On the titles, I have linked to their Netflix page, and have also updated my 10 best list likewise here.

10. First Snow

Guy Pearce knows he's going to die when it snows. Sounds cool, right? A movie with an incredible preview that never lived up to its potential.

9. Gia

This is the movie that made Angelina’s career, so I was interested in seeing her before the time she became the arch-nemesis of every woman in America. And you know what? I discovered that ‘90’s AIDS movies are awfully dated. Watch Philadelphia again and you’ll understand what I mean.

8. Body of Lies

Um, so Russell Crowe + Leonardo Dicaprio = awesomeness… right? Um… nuh-uh. How could this movie be so flat? It just proves actors do not write the scripts, I suppose.


7. Eagle Vs. Shark

Does the fact that this movie is so unfunny mean that Napoleon Dynamite is unfunny too? I know Jon Heder is unfunny. Normally I like it when people dress up like animals (I’m not ashamed to admit I actually enjoyed The Animal, a powerhouse Rob Schneider joint), but I had trouble watching this one all the way through.

6. Frozen River

This is the movie that inspired me to write this list. It won (or was nominated) for some independent spirit awards, Melissa Leo was nominated for best actress… and I don’t see it, I really don’t. The protagonist was not sympathetic (she shot her husband in the foot! She tossed a Pakistani baby out of her car!), which isn’t Melissa Leo’s fault, but the writer/director’s. The dialogue was stilted and there is perhaps the worst gunfight scene in the history of gunfights. If you have a low budget movie, you really need to make sure your characters and story are pitch perfect, and Frozen River missed on a lot of these things.
As an addendum, there are some scenes where Leo was in her underwear, and I think I remember hearing something about how brave it was of a middle-aged woman to showcase her vulnerability like that. Some other critics commented that it was “brave” of Kate Winslet to not shave her armpits in The Reader. Others thought Kathy Bates was brave for going hot tub naked in About Schmidt. Halle Barry was brave for doin’ it with Billy Bob in Monster’s Ball. Enough! You know who was brave? Lori Laughlin’s stunt double in RAD. You know who’s doublebrave? The dude who got chewed out by Christian Bale. I would’ve pooped myself if I had Batman/John Connor/MomBeater yelling at me like that.


5. The Tracey Fragments

I think Ellen Page is awesome, so I was excited about a Canadian indie film with her in it… after five minutes I had a splitting headache—normally solid director Bruce McDonald uses seemingly infinite split and intercut screens—and had to turn it off when McDonald cross cut Ellen Page running through her yard with a stallion running through a field.
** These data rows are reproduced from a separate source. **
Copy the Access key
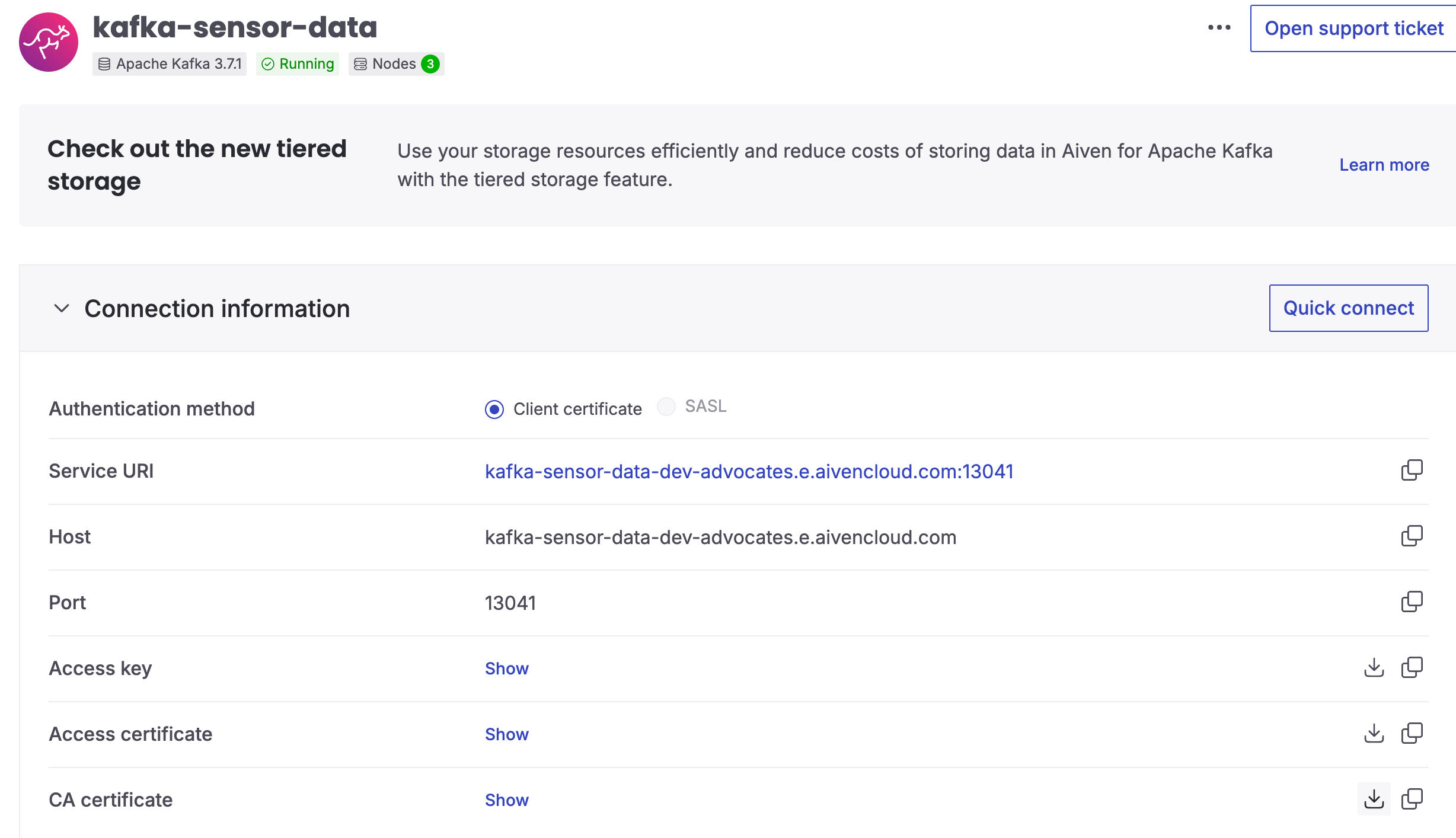Screen dimensions: 1456x838 [1412, 668]
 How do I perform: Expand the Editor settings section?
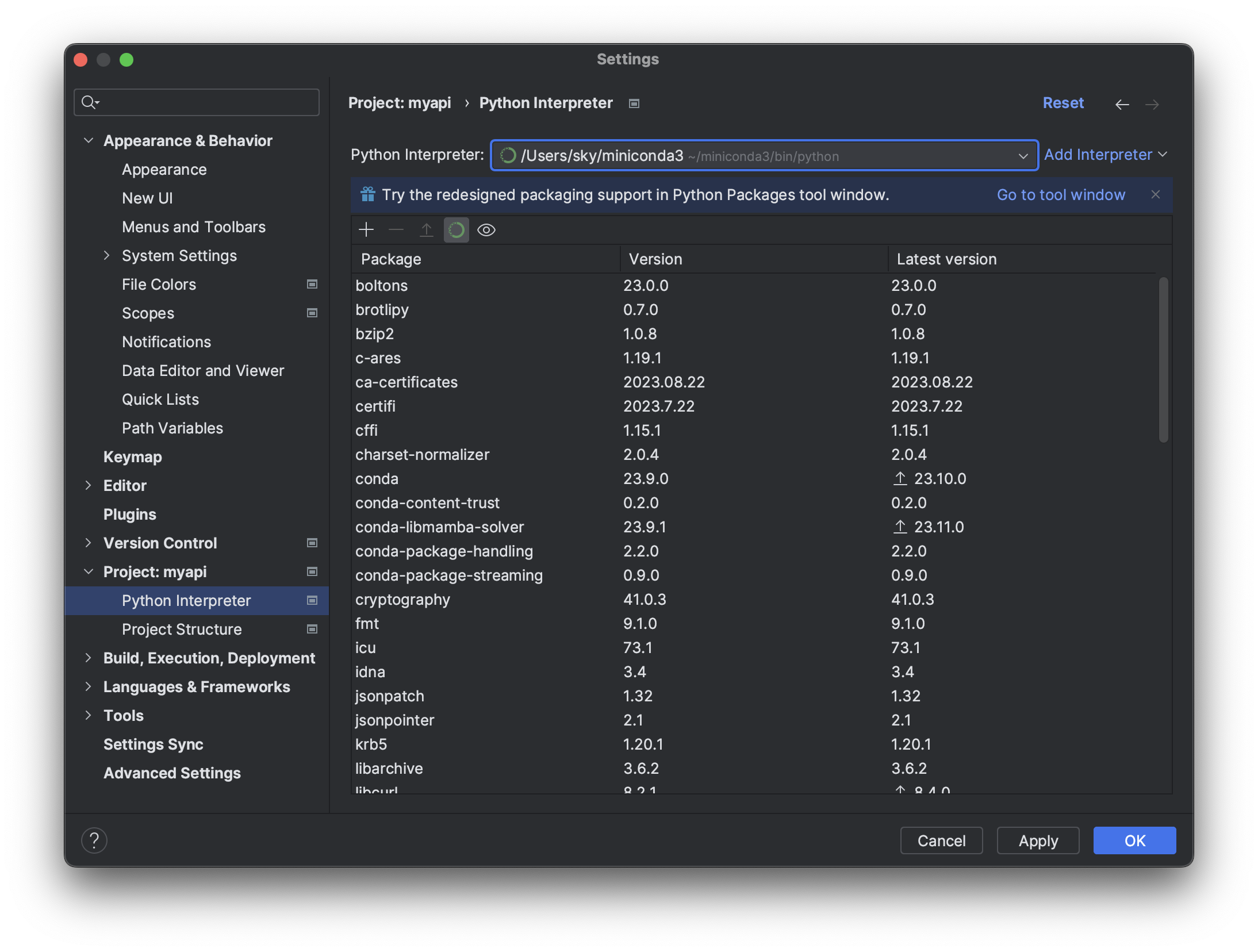tap(88, 486)
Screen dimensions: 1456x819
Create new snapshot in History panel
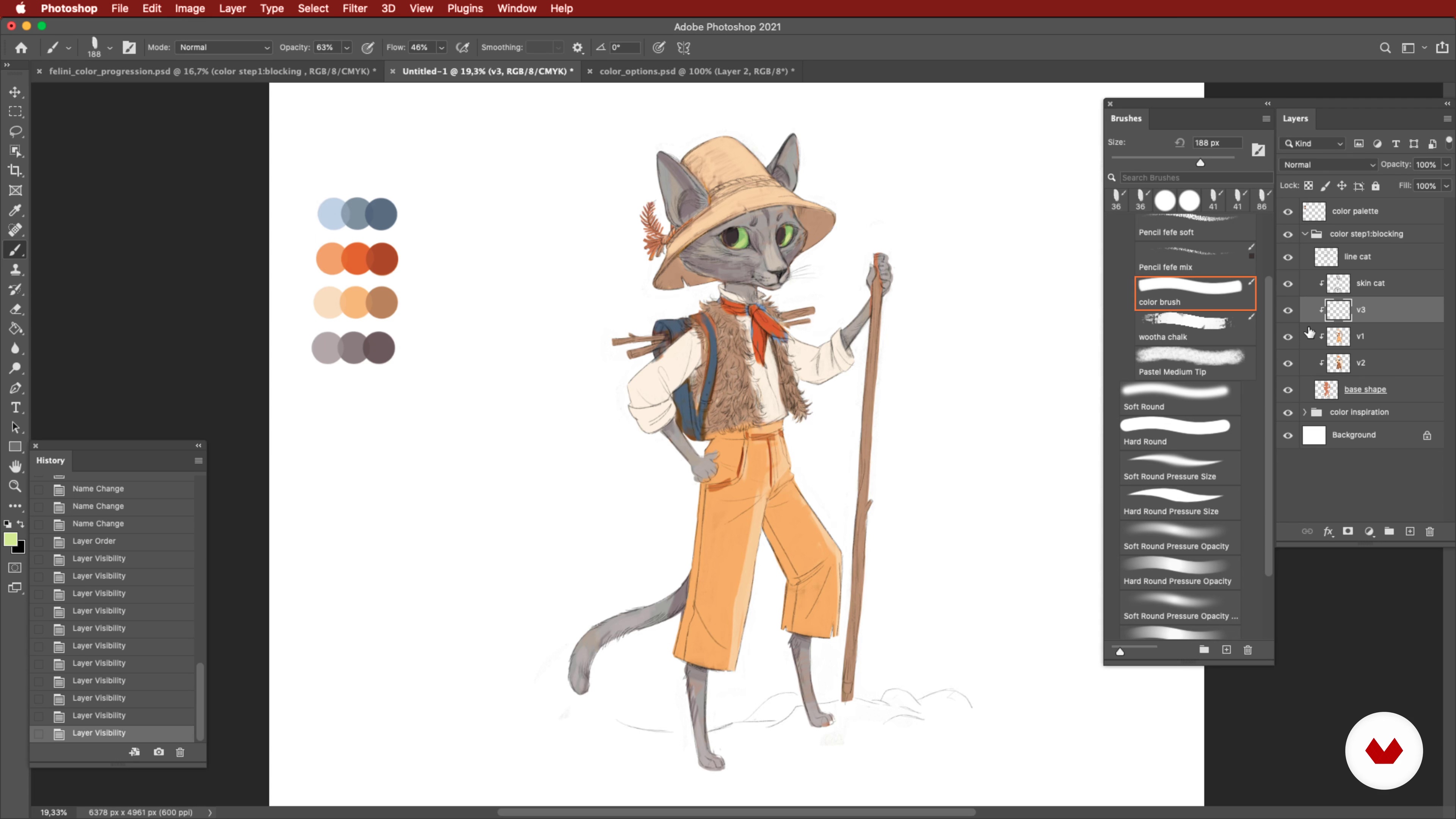coord(159,752)
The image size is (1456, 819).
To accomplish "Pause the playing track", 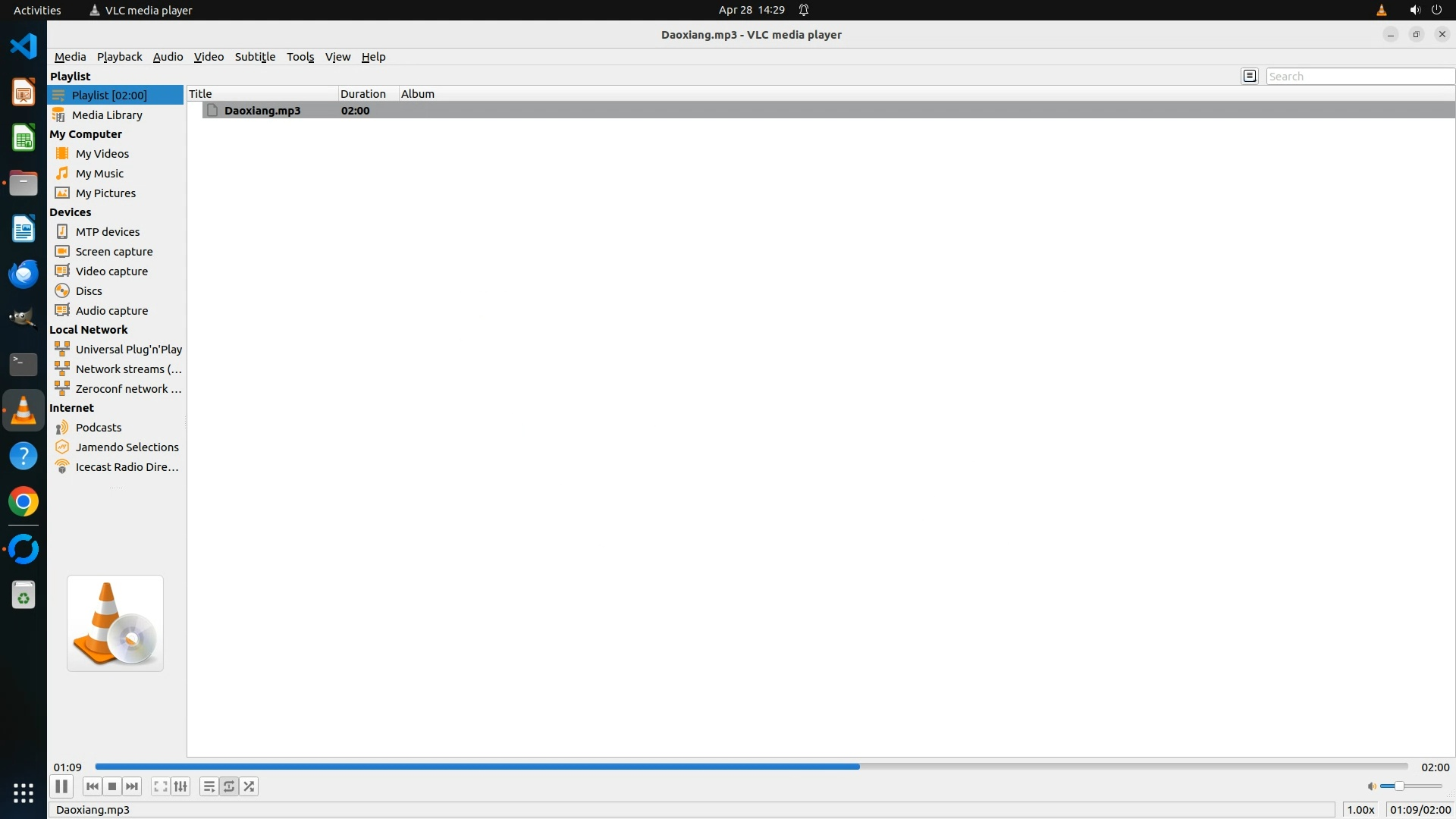I will pos(61,786).
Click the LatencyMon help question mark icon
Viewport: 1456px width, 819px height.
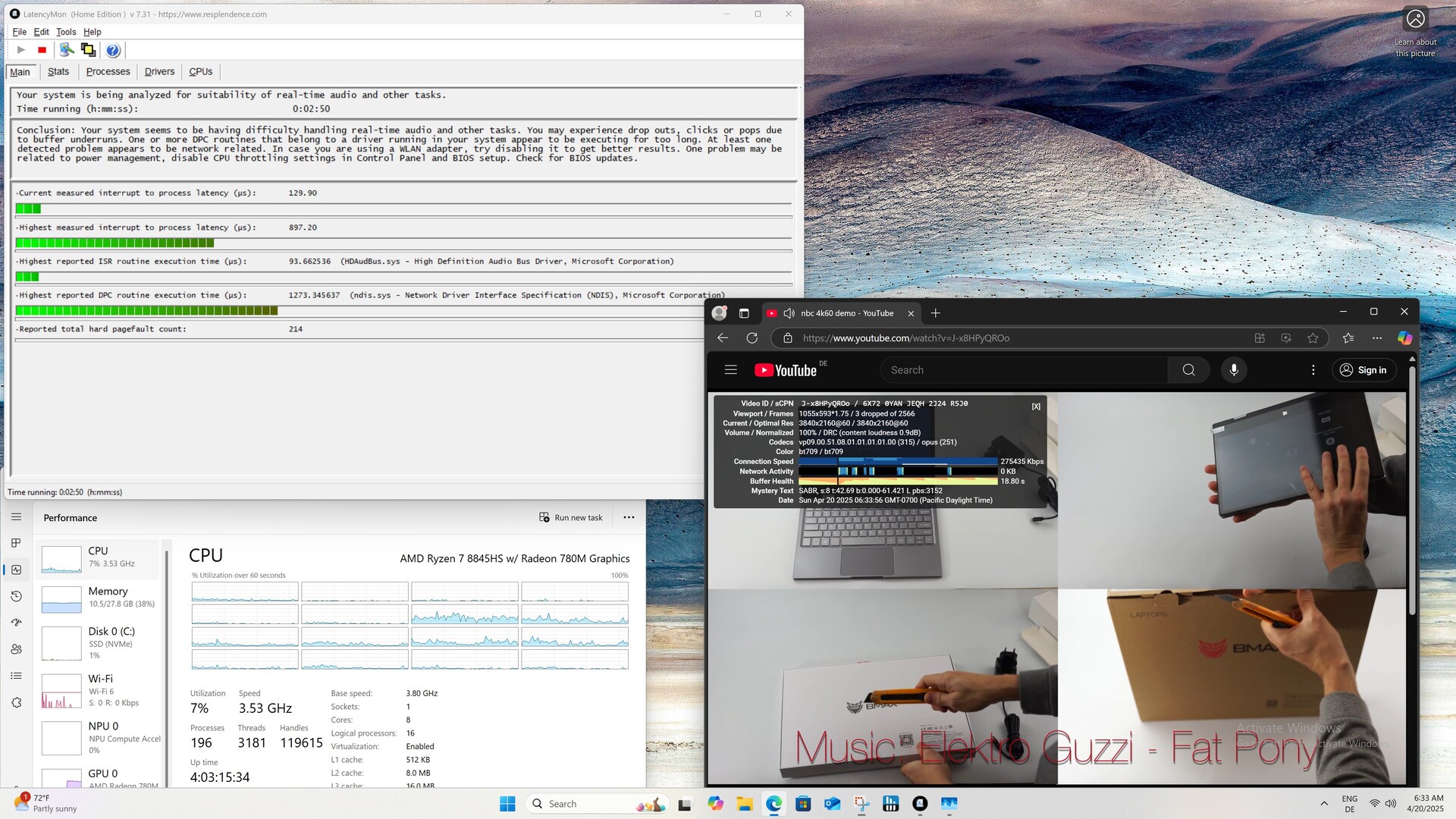click(x=113, y=50)
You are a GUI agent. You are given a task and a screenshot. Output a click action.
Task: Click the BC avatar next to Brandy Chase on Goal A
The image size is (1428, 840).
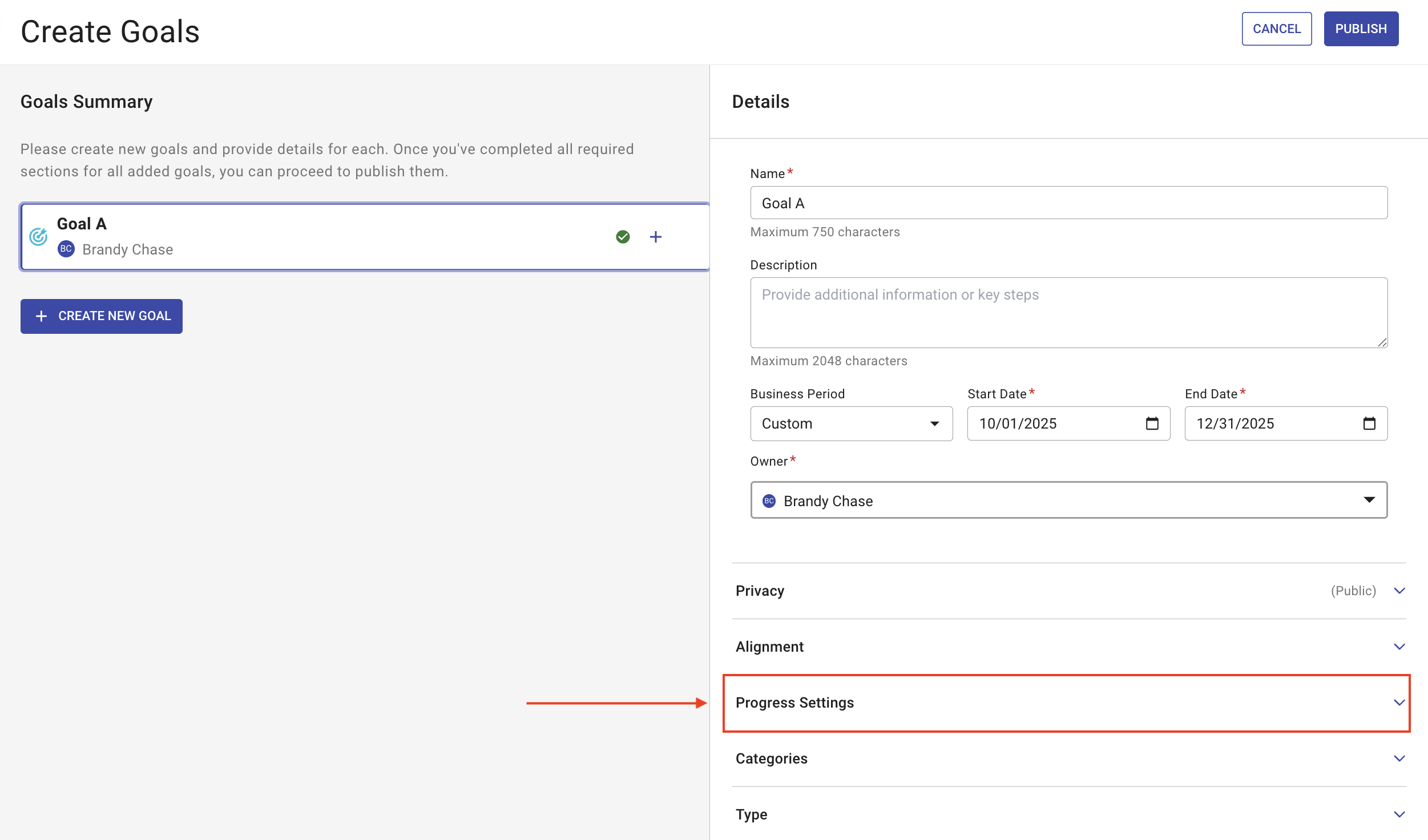(66, 249)
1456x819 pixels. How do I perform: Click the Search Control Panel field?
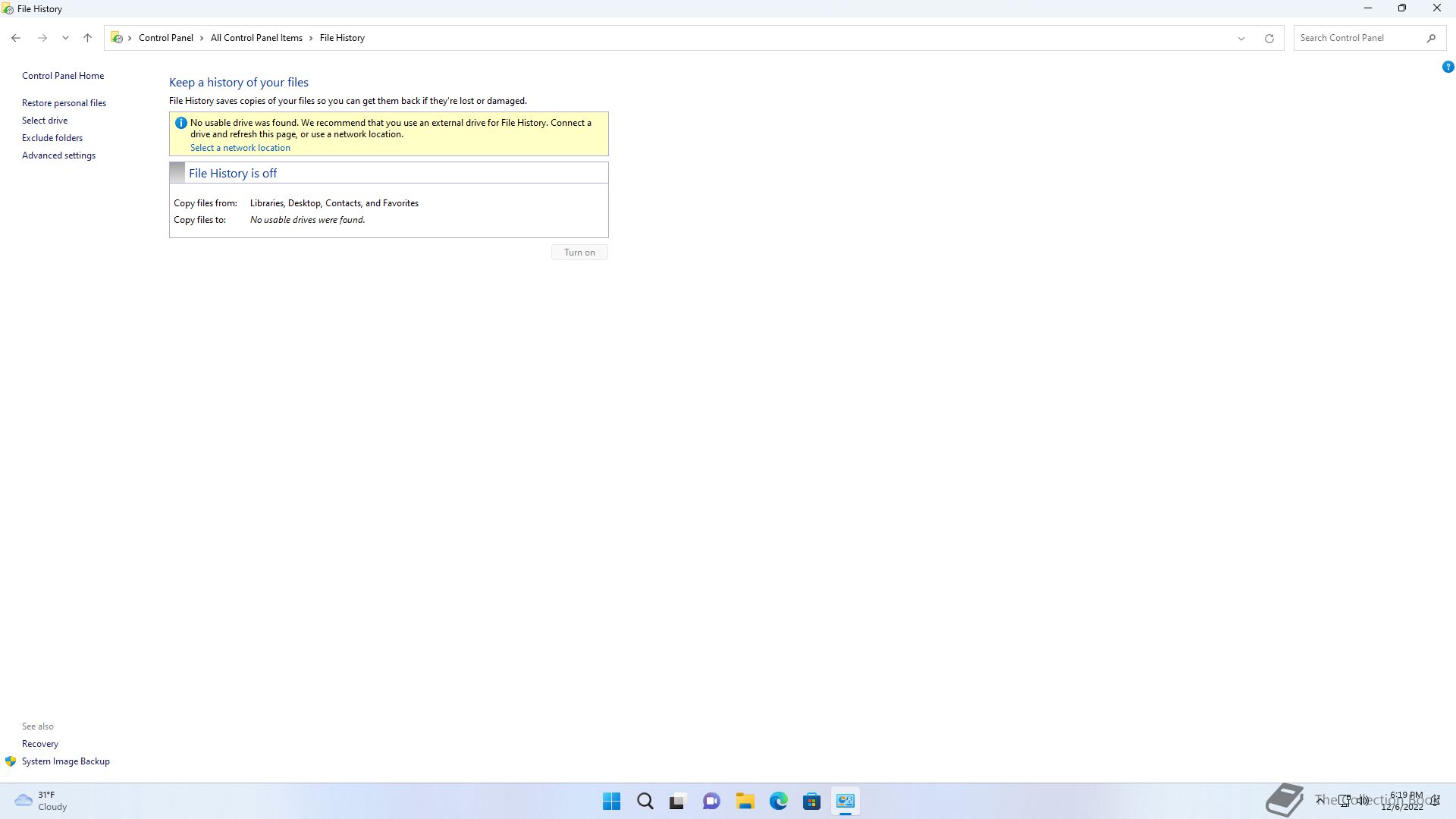coord(1357,38)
4. The Unbearable Lightness of Being

Arguably the best title ever for a movie (or book), I was really looking forward to this film. Daniel Day Lewis, however, made me feel very very unclean. He was awesome in There Will Be Blood, but as a European womanizing doctor, he made me want to throw up a little.

3. Perfume: The Story of a Murderer

This. Movie. Stinks.

2. Serpico

There should be a Serpico drinking game where you have to do a shot every time he switches hats. I bet he wears at least 11 different hats in this movie, maybe 12.

1. The Invisible/Awake

Was this the same movie? I remember seeing the trailer for The Invisible and thinking it looked like a cool idea, so I had some expectations going into it. Arg. I will not get those 180 minutes of my life back that I spent watching Hayden Christenson and Justin Chatwick yell at people who couldn’t hear them. “Step making movies this horrible!! Why can’t you hear me??!! Stop! Just… stop…”

2 comments:

Anonymous said...

You should watch Charlie Kaufman's "Synecdoche, New York" if you really want to waste your time.

-CWP movie jury

Erik said...

The dated AIDS genre extends to theater, too. RENT feels really dated now and its hard to remember that it was controversial and even shocking to some when it came out.